Herbiri ayrı bir havadan çalıyordu.
Suçüstü durumundan
Ergenekon davasının hizaya çekilmesi sonucu çıkaran da vardı, köşesini Anayasa Mahkemesi Başkanı’na bırakan da.
En açık sözlüleri Mehmet Tezkan çıktı ve ‘’Kendimi aldatılmış hissediyorum’’ dedi.
Gazozuna ilaç atmadılar ya Mehmet, kanmasaydın.
Silahlı Kuvvetlerin
darbe
geleneğine, kendini memleketin sahibi olma konumunu
görseydin.
Ama yine de gerçeği görmek de bir erdemdir.
Onun için Mehmet’in duruşu öbür abilerden farklı.
Çünkü onlar aldatılmadı, onlar gizli ortaktı.

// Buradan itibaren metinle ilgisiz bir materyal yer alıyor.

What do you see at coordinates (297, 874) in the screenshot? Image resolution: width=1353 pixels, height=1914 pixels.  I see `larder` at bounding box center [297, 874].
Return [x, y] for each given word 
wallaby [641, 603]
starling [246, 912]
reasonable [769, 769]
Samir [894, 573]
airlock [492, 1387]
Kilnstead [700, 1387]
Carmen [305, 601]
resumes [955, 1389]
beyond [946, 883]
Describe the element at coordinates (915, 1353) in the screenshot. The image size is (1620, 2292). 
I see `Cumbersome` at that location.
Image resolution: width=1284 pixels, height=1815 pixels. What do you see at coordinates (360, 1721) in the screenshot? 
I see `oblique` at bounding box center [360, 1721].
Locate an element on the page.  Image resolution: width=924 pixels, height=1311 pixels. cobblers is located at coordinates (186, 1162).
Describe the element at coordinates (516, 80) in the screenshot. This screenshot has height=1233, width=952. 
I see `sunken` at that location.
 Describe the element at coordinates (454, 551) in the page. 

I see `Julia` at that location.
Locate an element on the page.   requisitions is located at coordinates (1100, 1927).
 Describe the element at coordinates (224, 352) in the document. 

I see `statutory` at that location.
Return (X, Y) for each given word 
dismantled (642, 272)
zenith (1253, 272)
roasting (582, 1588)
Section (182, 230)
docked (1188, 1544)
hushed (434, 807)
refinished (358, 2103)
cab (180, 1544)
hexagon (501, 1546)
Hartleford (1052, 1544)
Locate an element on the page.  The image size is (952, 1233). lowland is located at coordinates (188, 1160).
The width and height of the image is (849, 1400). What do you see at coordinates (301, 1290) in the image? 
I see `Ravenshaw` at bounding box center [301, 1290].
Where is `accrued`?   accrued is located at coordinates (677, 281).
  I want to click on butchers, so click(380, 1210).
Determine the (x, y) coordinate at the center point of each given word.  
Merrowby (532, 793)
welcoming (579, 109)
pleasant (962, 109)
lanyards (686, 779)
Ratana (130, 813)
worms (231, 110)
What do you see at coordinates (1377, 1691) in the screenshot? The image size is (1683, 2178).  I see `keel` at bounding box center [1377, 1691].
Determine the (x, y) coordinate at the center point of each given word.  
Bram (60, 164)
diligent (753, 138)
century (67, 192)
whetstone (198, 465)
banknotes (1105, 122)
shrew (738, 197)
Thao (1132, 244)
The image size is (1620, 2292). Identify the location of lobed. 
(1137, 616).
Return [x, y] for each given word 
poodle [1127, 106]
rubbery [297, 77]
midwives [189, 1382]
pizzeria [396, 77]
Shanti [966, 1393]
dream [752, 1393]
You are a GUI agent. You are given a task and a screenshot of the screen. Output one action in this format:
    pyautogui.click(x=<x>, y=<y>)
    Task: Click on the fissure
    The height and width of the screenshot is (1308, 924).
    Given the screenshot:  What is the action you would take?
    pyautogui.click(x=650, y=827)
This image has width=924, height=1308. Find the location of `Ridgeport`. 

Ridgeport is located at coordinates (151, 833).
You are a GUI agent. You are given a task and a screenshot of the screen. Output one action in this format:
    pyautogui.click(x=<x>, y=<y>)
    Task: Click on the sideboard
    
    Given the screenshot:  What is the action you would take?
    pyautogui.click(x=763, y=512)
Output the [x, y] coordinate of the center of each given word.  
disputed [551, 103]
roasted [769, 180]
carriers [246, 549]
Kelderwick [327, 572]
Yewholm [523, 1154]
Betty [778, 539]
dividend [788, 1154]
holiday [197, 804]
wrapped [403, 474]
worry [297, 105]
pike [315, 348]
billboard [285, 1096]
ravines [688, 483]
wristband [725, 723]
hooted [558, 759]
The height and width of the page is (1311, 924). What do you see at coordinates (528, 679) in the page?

Kendisi için doğru ‘Karar verenler’
Arkadaşımız
Oğuz Karamuk dün müthiş bir yazı kaleme aldı.
Kendisiyle konuştum ve özellikle ekonomi kanallarında habercilik veya yorumculuk yapanların borsada milyonlarca dolarlık hesapları olduğunu anlattı.
Bu arkadaşlar, olaylara yaklaşımıyla piyasayı etkileme gücüne sahip.
İyi veya kötü deyip ona göre pozisyon alıyorlarmış anladığım.
Zaten maaşla çalışan arkadaşların iddia edilen miktarda paralarla borsada olması skandal.
Amerika’da hem piyasayı etkileyecek bir konumda olup hem de borsa oyuncusuysanız, defteriniz hemen dürülür.
Wall Street Journal’ın başına yıllar önce böyle bir şey gelmişti.
Aynı şekilde Sermaye Piyasası
Kurulu’nun da devreye girip bu gazetecileri deşifre etmesi gerekir.
Belki de kurul medyanın gücünden korkuyordur.
Elbette bu arkadaşların çalıştığı kurum yöneticilerinin de bu duruma elkoyup etik kuralı çalıştırması beklenir.
Çünkü hem SPK, hem kurum yöneticileri, hem de ekonomi medyası ve piyasasası bu olaydan haberdarmış.
Herkesin bildiği bir sır yani.
İşin suyu tam anlamıyla çıkmış.
Ekonomi medyasının duayeni Vahap Munyar, namuslu, deneyimli, böyle işlere yan gözle bile bakmayacak tiynette bir arkadaşımızdır.
Mesleğin namusuna leke düşürenlerin üzerine gidilmesi için bir
kampanya başlatırsa, hepimiz arkasında oluruz.